Для этого ей нужно победить в себе эстетическую мансардность, которая мешает ей видеть реальные процессы, совершающиеся в ее стране, и застилает ей глаза призраками. <…>
В. Вейдле
Рец.: «Современные записки», книга 37
<Отрывок>
<…> «Тезей» Марины Цветаевой в этом номере закончен, или закончена по крайней мере вторая часть трилогии. Какое удивительное соединение таланта с дамским рукоделием, чувства языка, как целого, его движения, его потока, с полным отсутствием чувства слова, как ответственного и осмысленного логоса! Федра является к Ипполиту «без прически» и «без привычки». Тезей высказывает пожелание, чтобы хоть в могильном холме обвила «Ипполитову кость — кость Федрина», и стих этот является заключительным стихом чего-то, что по самой теме своей должно претендовать на звание трагедии. Именно, если с точки зрения трагедии оценивать «Тезея», он окажется окончательно смешон. Античная трагедия зиждется на религиозной основе, трагедия Расина
на основе этической; в «Тезее» нет ни религии, ни эроса, ни даже любви, есть только неудавшееся сводничество кормилицы, находящей (как и сама Федра), что молодой женщине пристало спать с молодым любовником, а не со старым мужем.
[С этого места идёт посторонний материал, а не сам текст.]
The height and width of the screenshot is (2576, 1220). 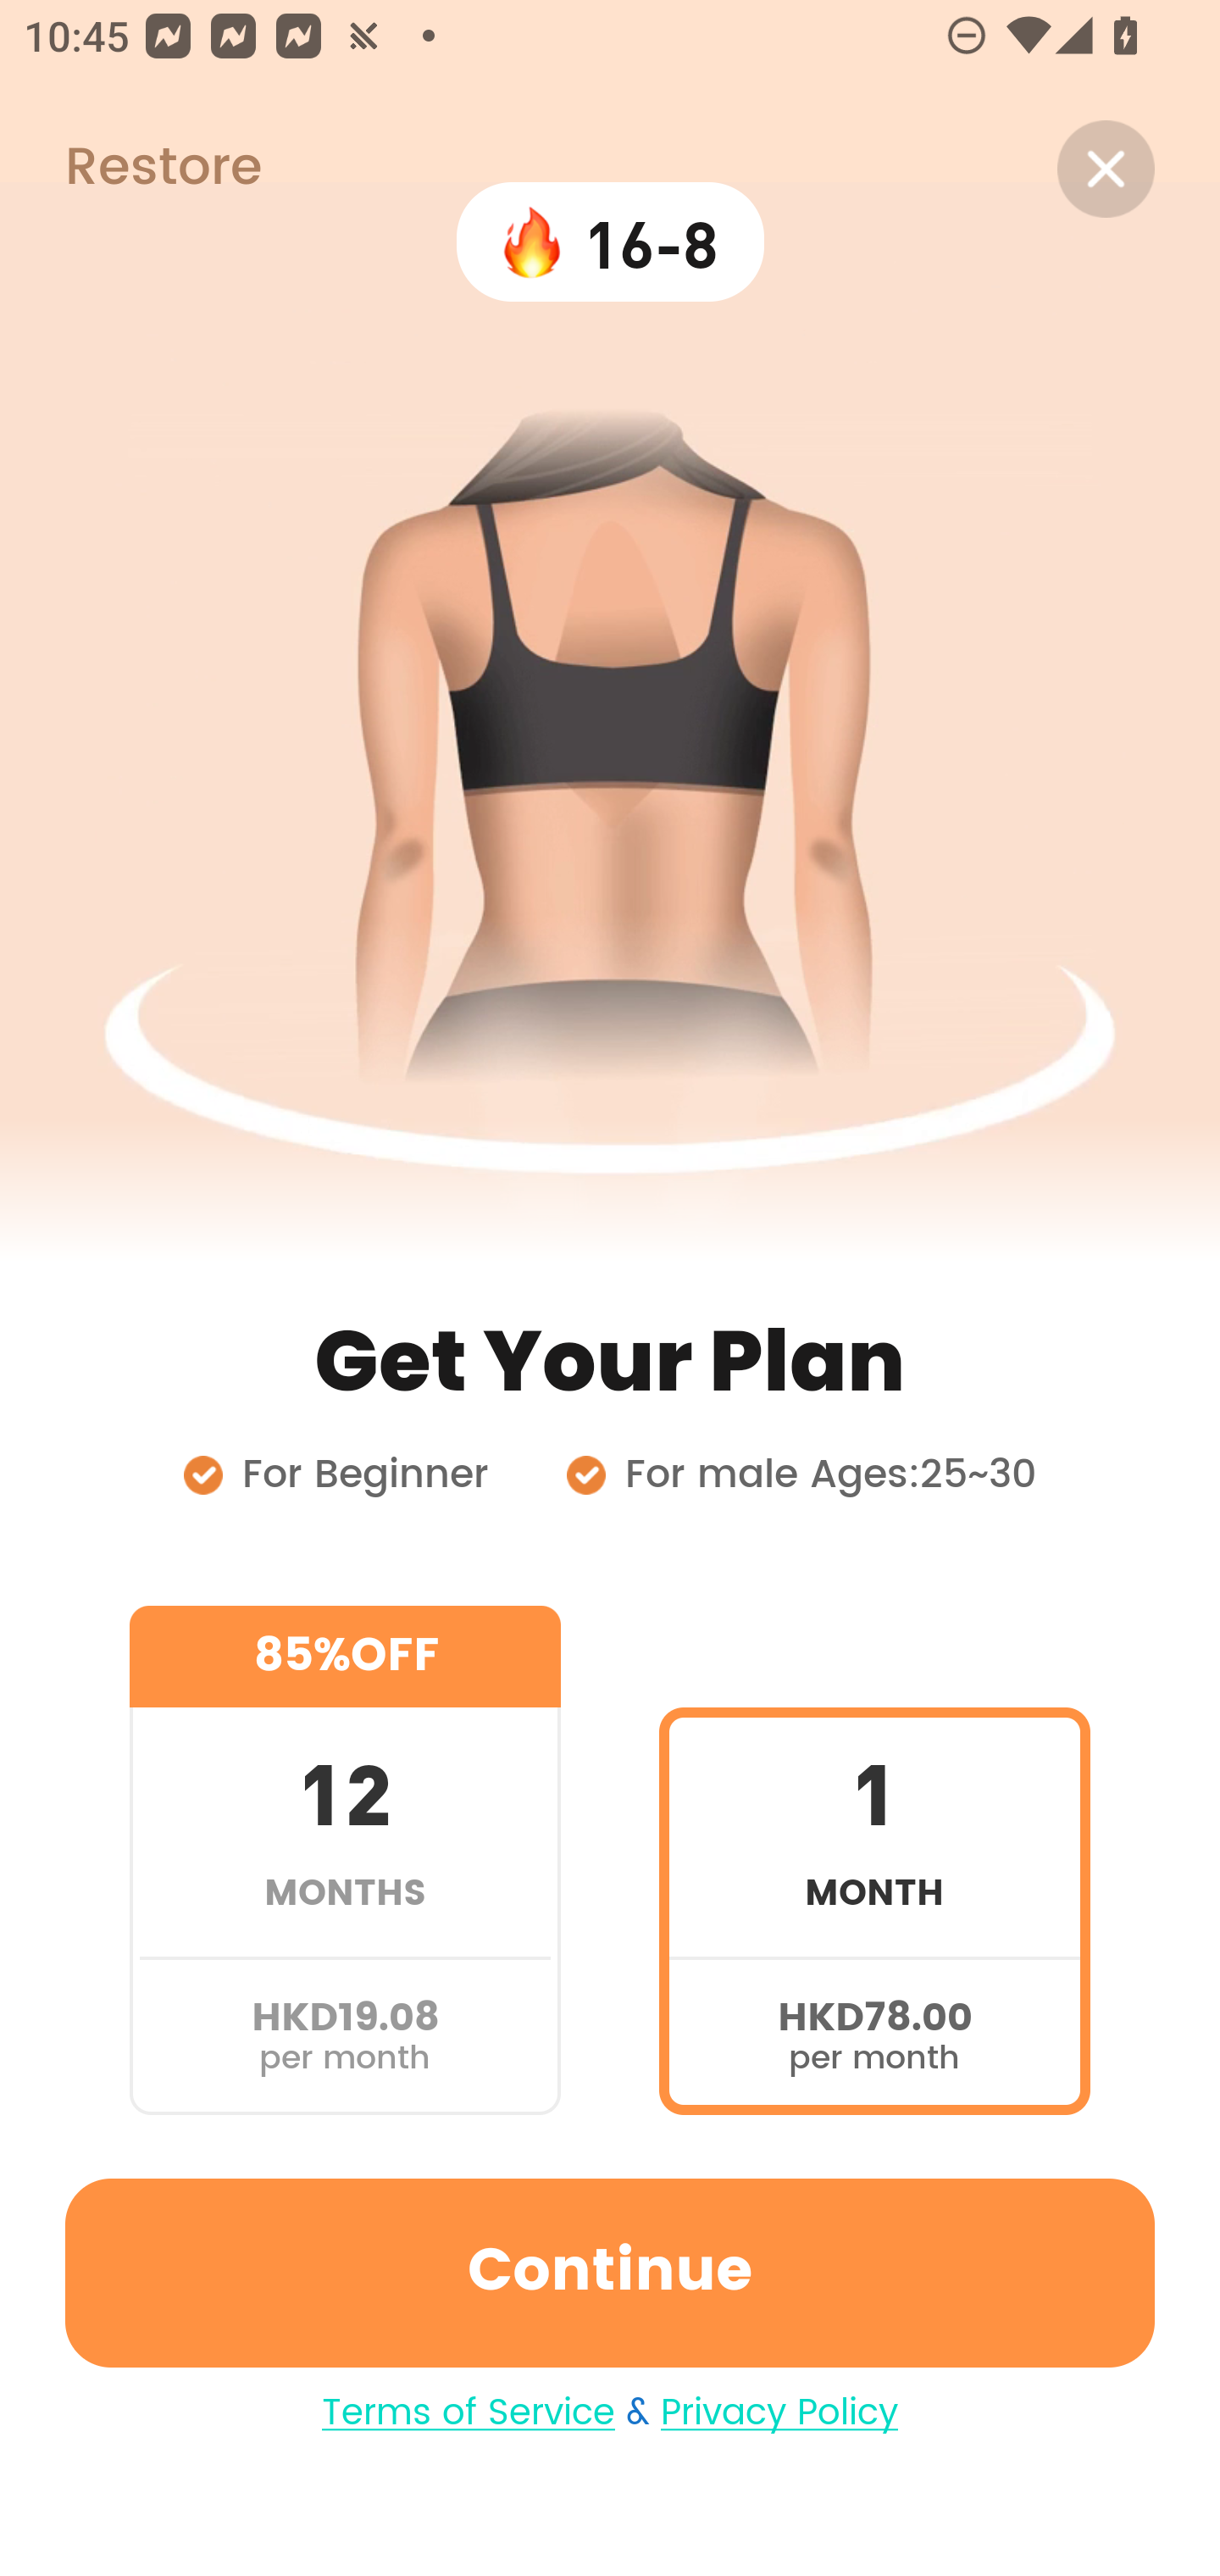 What do you see at coordinates (130, 169) in the screenshot?
I see `Restore` at bounding box center [130, 169].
На такой истине трагедию построить довольно трудно.
Можно возразить, что сущность «Тезея» в том, что это трагедия лирическая, что весь ее замысел в стремительном движении, в объединяющем ее с начала до конца порыве страсти… Но если Марина Цветаева думает так, пусть она перечтет «Пентезилею» Клейста
и постарается понять различие между потоком хотя бы и находчивых стихов и бьющим изнутри трагически-неудержимым ритмом. <…>
Д. Святополк-Мирский
Рец.: Марина Цветаева
После России: Стихи 1922–1925. Париж, 1928
Самым значительным событием литературной жизни года стал сборник «После России» Марины Цветаевой, в который вошла вся ее лирика 1922–1925 годов. К сожалению, вершины творчества поэта этого периода, «Поэма Горы» и «Поэма Конца», по формальным признакам не могли быть включены в сборник. Однако и представленные стихотворения убедительно свидетельствуют о том, что Цветаева — крупнейший, после Пастернака, поэт своего времени, а годы 1922–1925 являются покамест лучшими в ее творчестве. Для сборника характерными являются две темы: эротическая и социальная.